Persons eligible for medical services under Public Act 102-16
shall receive benefits identical to the benefits provided
under the Health Benefits Service Package as that term is
defined in subsection (m) of Section 5-1.1 of this Code.
(a-7) By July 1, 2022, notwithstanding Section 1-11 of
this Code, the Department of Healthcare and Family Services
may provide medical services to noncitizens 42 years of age
through 54 years of age who (i) are not eligible for medical
assistance under Article V of this Code due to their not
meeting the otherwise applicable provisions of Section 1-11 of
this Code and (ii) have income at or below 133% of the federal
poverty level plus 5% for the applicable family size as
determined under applicable federal law and regulations. The
medical services available, standards for eligibility, and
other conditions of participation under this Section shall be
established by rule by the Department; however, any such rule
shall be at least as restrictive as the rules for medical
assistance under Article V of this Code. In order to provide
for the timely and expeditious implementation of this
subsection, the Department may adopt rules necessary to
establish and implement this subsection through the use of
emergency rulemaking in accordance with Section 5-45 of the
Illinois Administrative Procedure Act. For purposes of the
Illinois Administrative Procedure Act, the General Assembly
finds that the adoption of rules to implement this subsection
is deemed necessary for the public interest, safety, and
welfare.
(a-10) Notwithstanding the provisions of Section 1-11, the
Department shall cover immunosuppressive drugs and related
services associated with post-kidney transplant management,
excluding long-term care costs, for noncitizens who: (i) are
not eligible for comprehensive medical benefits; (ii) meet the
residency requirements of Section 5-3; and (iii) would meet
the financial eligibility requirements of Section 5-2.
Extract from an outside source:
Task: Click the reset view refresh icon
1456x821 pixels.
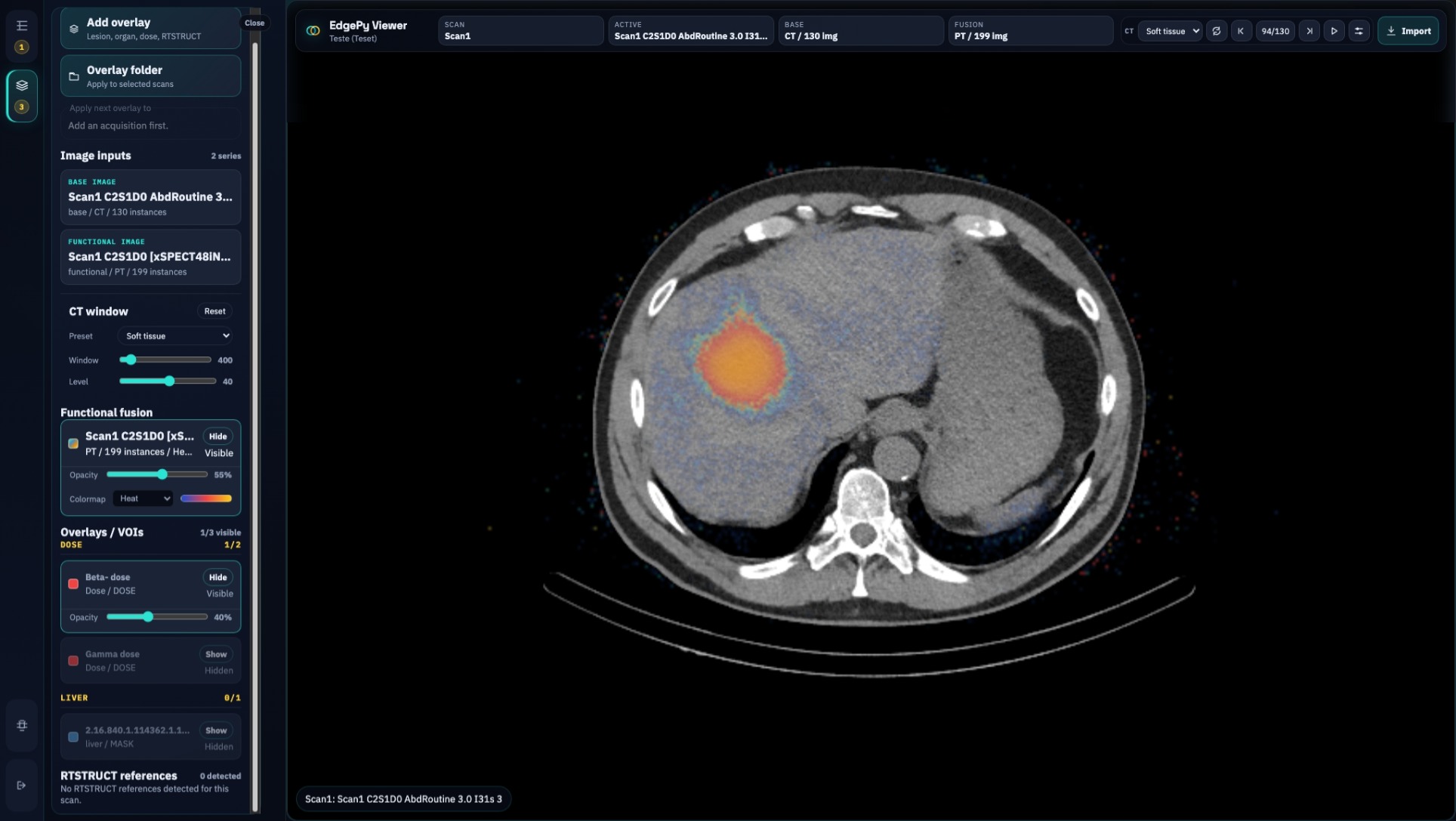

(b) The Department is authorized to take any action that
would not otherwise be prohibited by applicable law,
including, without limitation, cessation or limitation of
enrollment, reduction of available medical services, and
changing standards for eligibility, that is deemed necessary
by the Department during a State fiscal year to assure that
payments under this Section do not exceed available funds.
(c) (Blank).
(d) (Blank).
(e) In order to provide for the expeditious and effective
ongoing implementation of this Section, the Department may
adopt rules through the use of emergency rulemaking in
accordance with Section 5-45 of the Illinois Administrative
Procedure Act, except that the limitation on the number of
emergency rules that may be adopted in a 24-month period shall
not apply. For purposes of the Illinois Administrative
Procedure Act, the General Assembly finds that the adoption of
rules to implement this Section is deemed necessary for the
public interest, safety, and welfare. This subsection (e) is
inoperative on and after July 1, 2025.
(Source: P.A. 101-636, eff. 6-10-20; 102-16, eff. 6-17-21;
102-43, Article 25, Section 25-15, eff. 7-6-21; 102-43,
Article 45, Section 45-5, eff. 7-6-21; 102-813, eff. 5-13-22;
102-1037, eff. 6-2-22.)
ARTICLE 999.
Section 999-99. Effective date. This Article and Articles
1, 5, 10, 130, 145, and 150 take effect upon becoming law and
Articles 65, 115, 120, and 135 take effect July 1, 2023.